Stock market 'flash' crashes now predictable, thanks to Cornell-developed metric
By Linda Glaser
The May 6, 2010, stock market crash briefly erased almost $1 trillion in value and plunged the Dow Jones Industrial Average into its biggest intraday fall ever. The market recovered most of its losses within the hour, but the crash left the financial world reeling.
This kind of "flash crash" is now predictable, and possibly preventable, thanks to a new formula developed by David Easley, the Henry Scarborough Professor of Social Sciences and chair of the Department of Economics, and Maureen O'Hara, the Robert W. Purcell Professor of Finance at the Johnson School, in collaboration with Marcos López de Prado, head of high frequency futures at Tudor Investment Corporation.
The new so-called volume-synchronized probability of informed trading (VPIN) metric looks at the imbalance of trade relative to the total volume of the market. It identifies flow toxicity, which Easley and O'Hara have been researching for about 20 years.
"Flow toxicity refers to the risk that liquidity providers face when trading with traders who have better information than they do," explained Easley. The flow of orders "is considered toxic when traders are selling when they'd rather be buying, and buying when they'd rather be selling."
Flash "events" -- short-term illiquidity crises in the market -- occur when market makers suddenly stop trading in response to a high level of flow toxicity, resulting in a sudden drop of prices.
"All morning long on May 6 order flows were becoming increasingly unbalanced, and volumes were huge," said O'Hara. "An hour or more before the flash crash our measure hit historic levels."
The VPIN could prevent future flash crashes by giving market regulators warning of flow toxicity early enough that they could slowly adjust the market, said Easley.

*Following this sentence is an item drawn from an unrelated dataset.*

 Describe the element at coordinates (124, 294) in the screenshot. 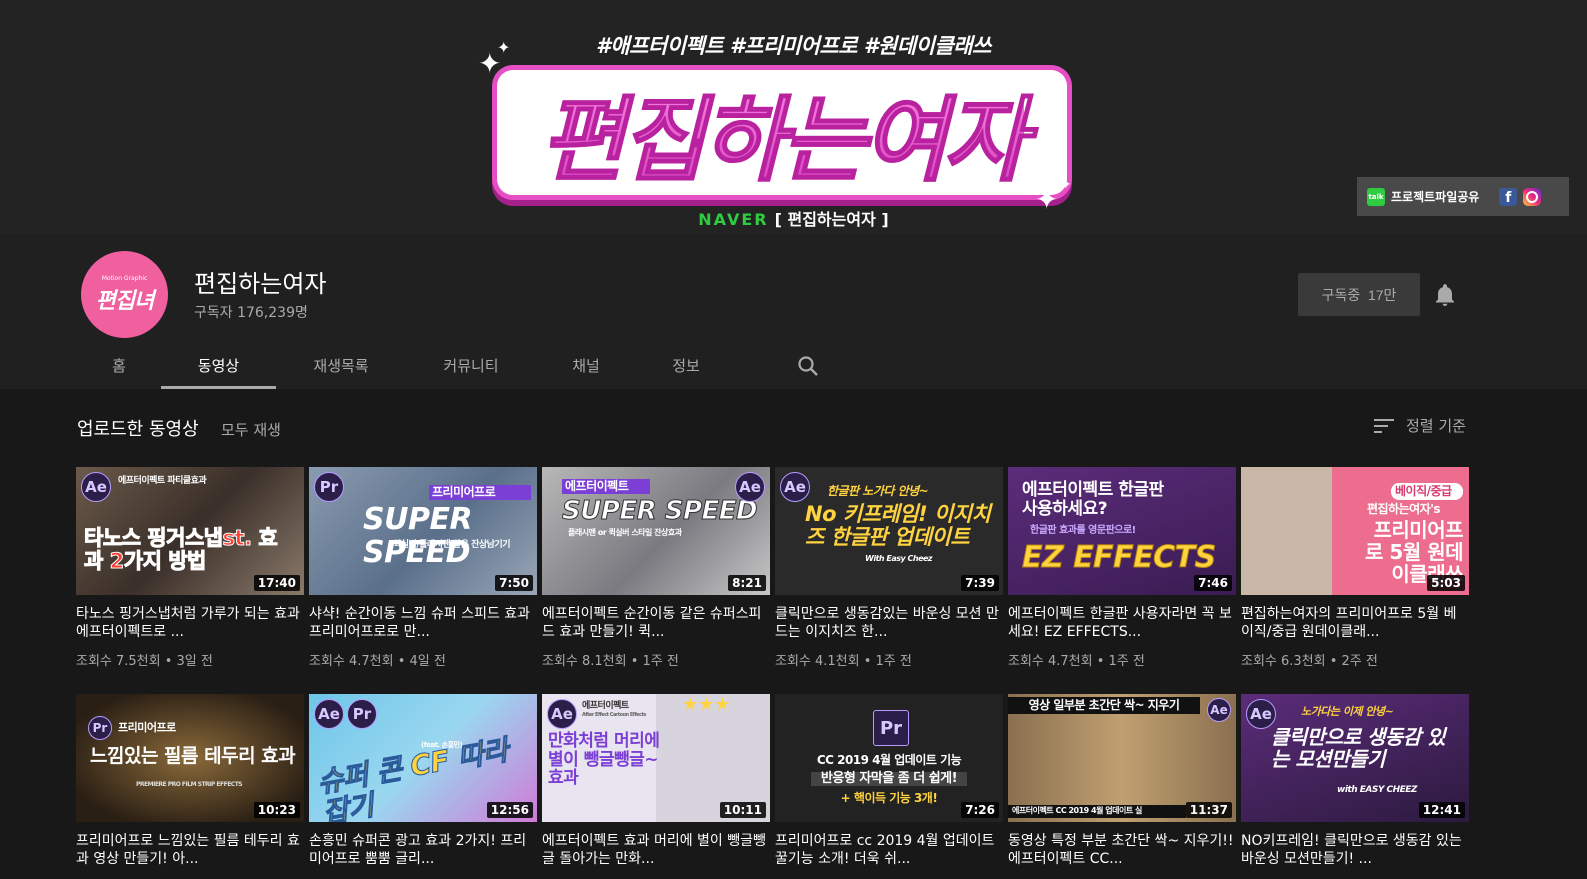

The metric could also give traders a way to hedge the risk of flash crashes, so that they don't have to be as concerned with the value of their inventory plummeting. "We believe that's what caused so many of the high frequency market makers to get out of the market during the flash crash," said Easley. "They were taking huge losses, and they didn't know exactly what was going on. They reached position limits so they quit. And if they could have hedged that risk, perhaps that wouldn't have happened or the results wouldn't have been so severe."

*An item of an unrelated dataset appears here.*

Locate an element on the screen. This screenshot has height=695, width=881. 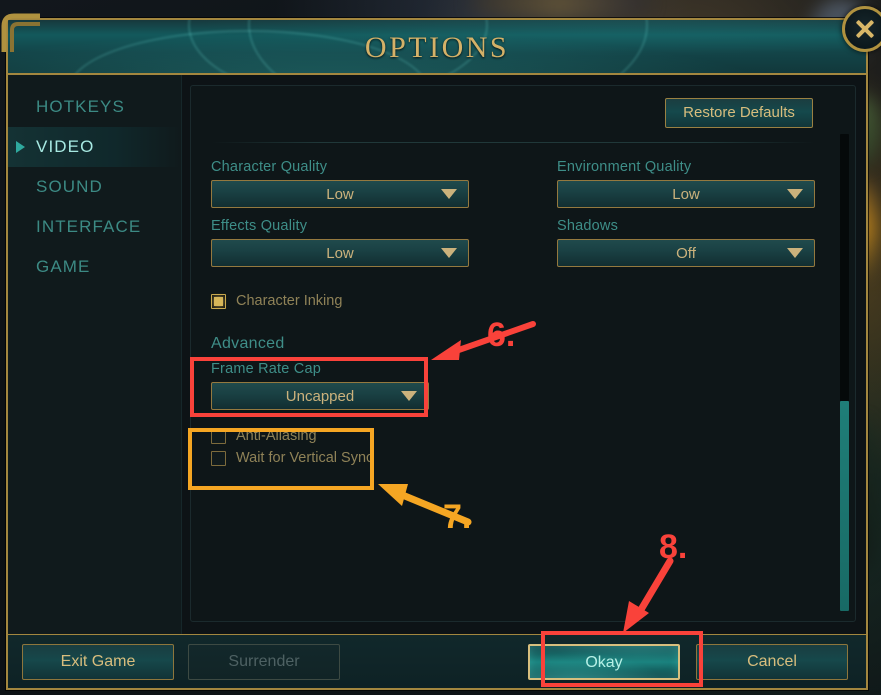
sidebar-item-label: GAME is located at coordinates (64, 266).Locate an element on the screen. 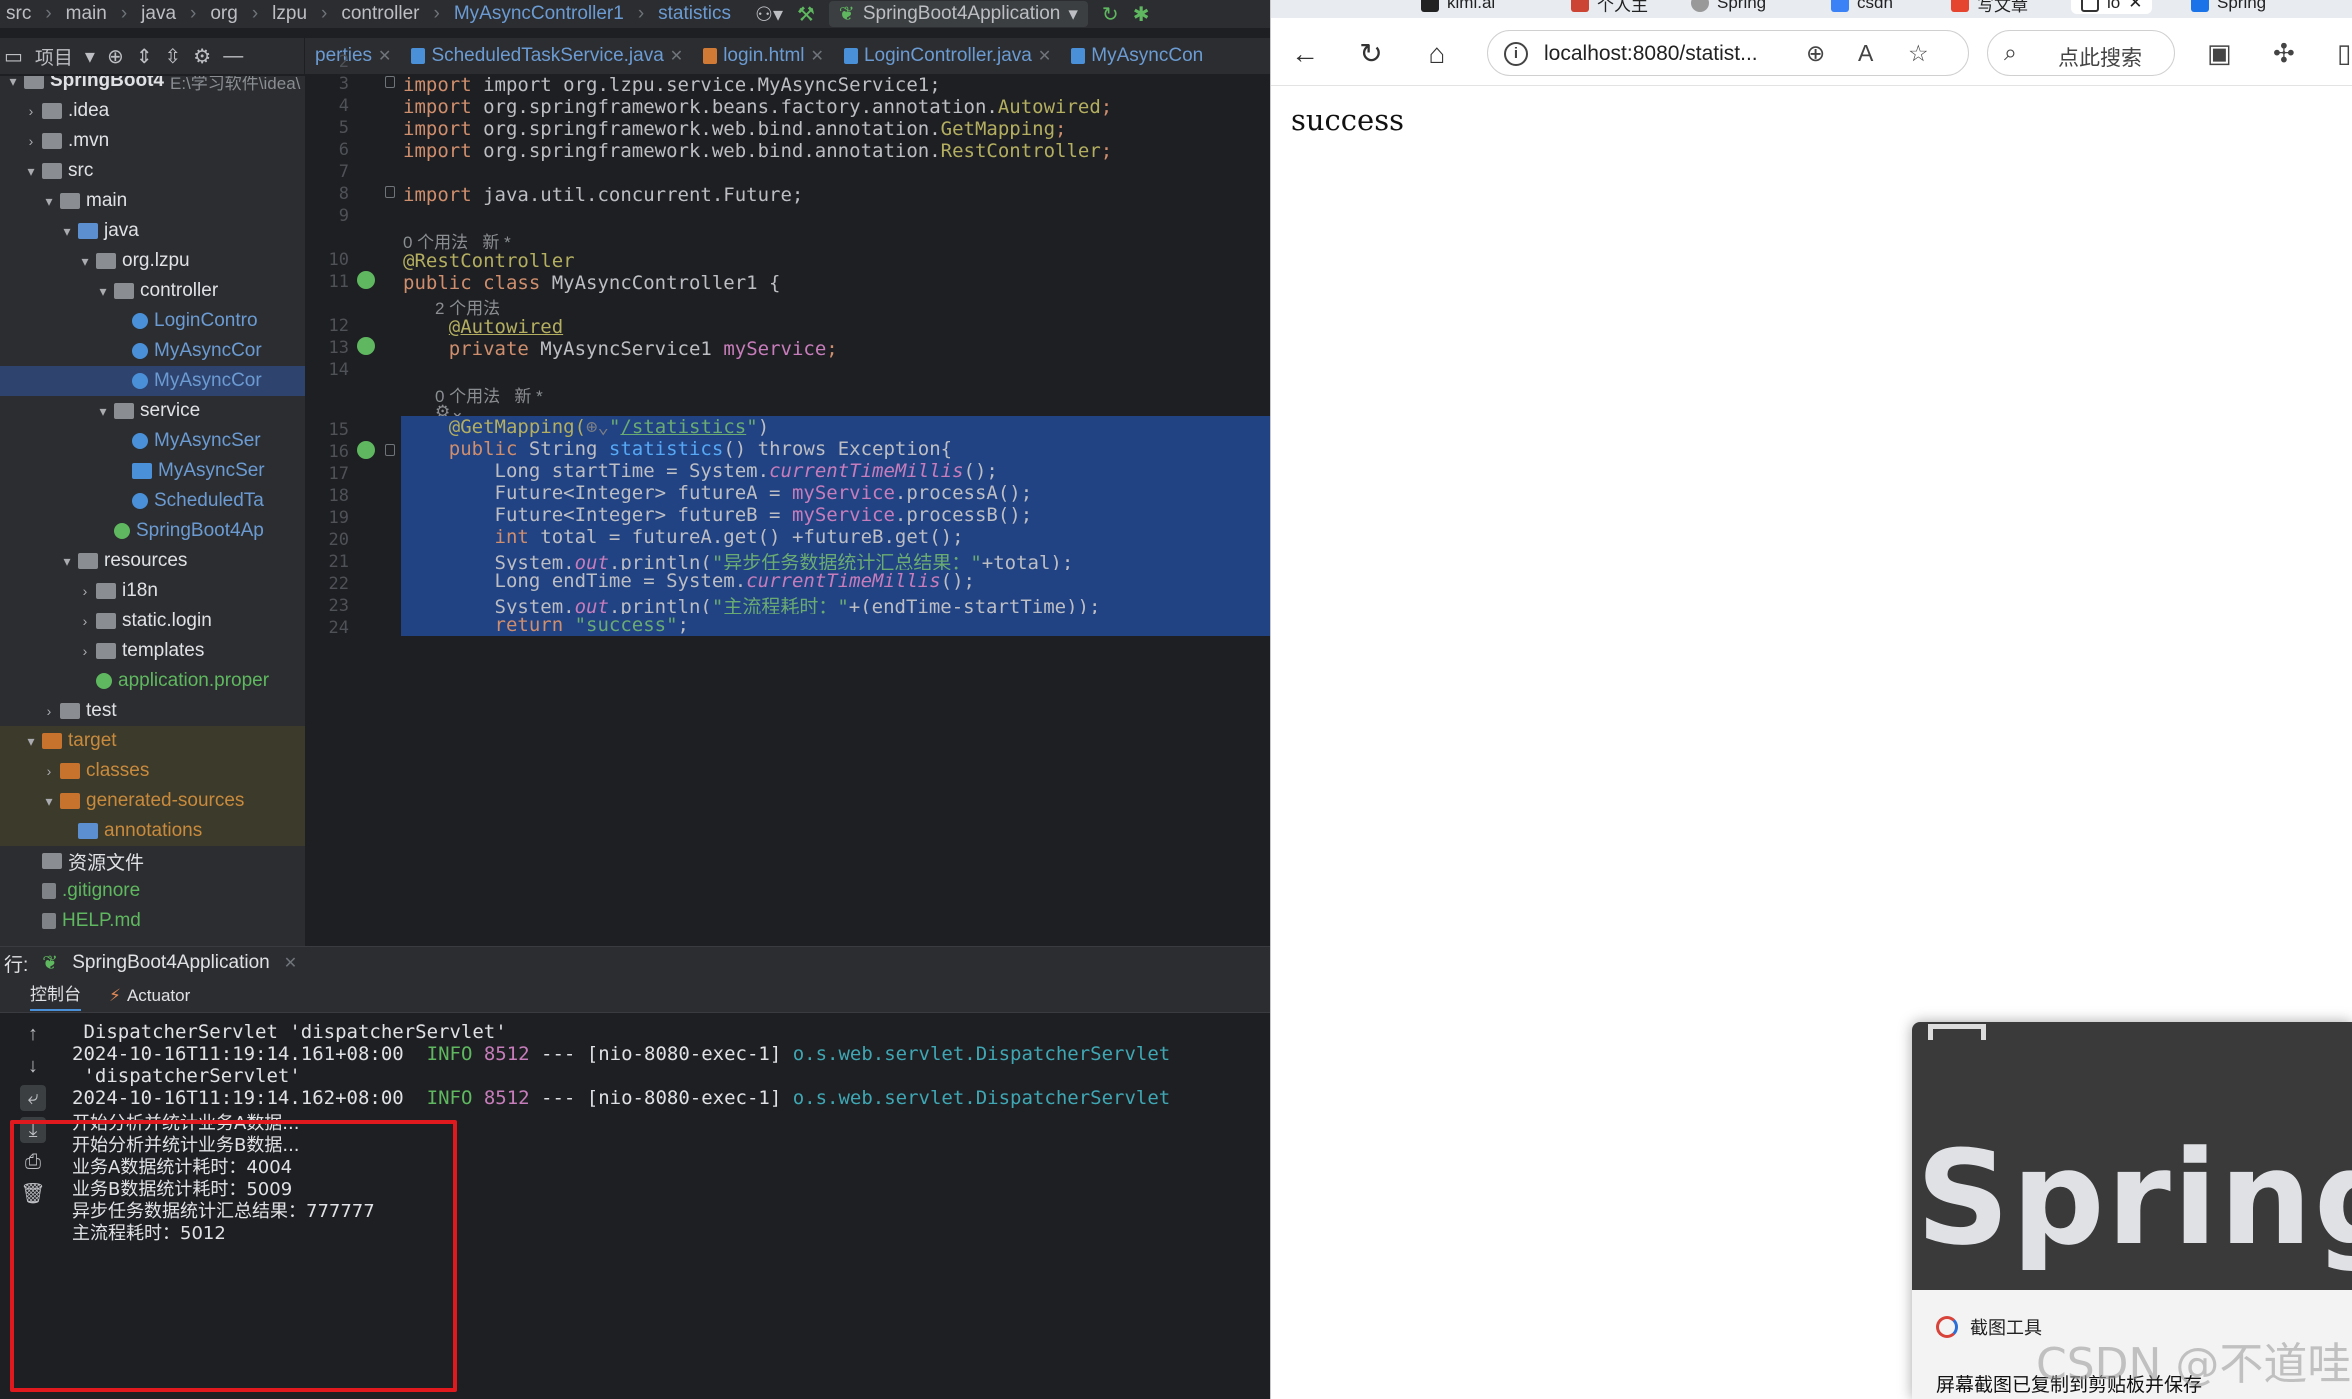 Image resolution: width=2352 pixels, height=1399 pixels. tab-login-html: login.html ✕ is located at coordinates (764, 56).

O'Hara serves on the Joint Commodity Futures Trading Commission-Securities and Exchange Commission (CFTC-SEC) Advisory Committee on Emerging Regulatory Issues established after May 6. "One of the problems that regulators face now is that markets are so fast that regulating after the fact is really too late," she said. "One of the advantages of our measure is that it is forward looking, so it could be a useful tool." Both the CFTC and the Financial Industry Regulatory Authority economic advising board have expressed interest in the VPIN. Private firms, such as Tudor Investments, have also used O'Hara and Easley's research to develop trading algorithms for high-frequency markets.
"Research on these things is extremely important because when markets falter the whole economy is affected," said O'Hara, who also studies market fragmentation and information flow to traders.
Easley, who is also a member of the Department of Information Science, recently co-authored "Networks, Crowds and Markets: Reasoning About a Highly Connected World" with computer science professor Jon Kleinberg. The book takes an interdisciplinary look at the new science of networks.
Linda Glaser is a staff writer for the College of Arts and Sciences.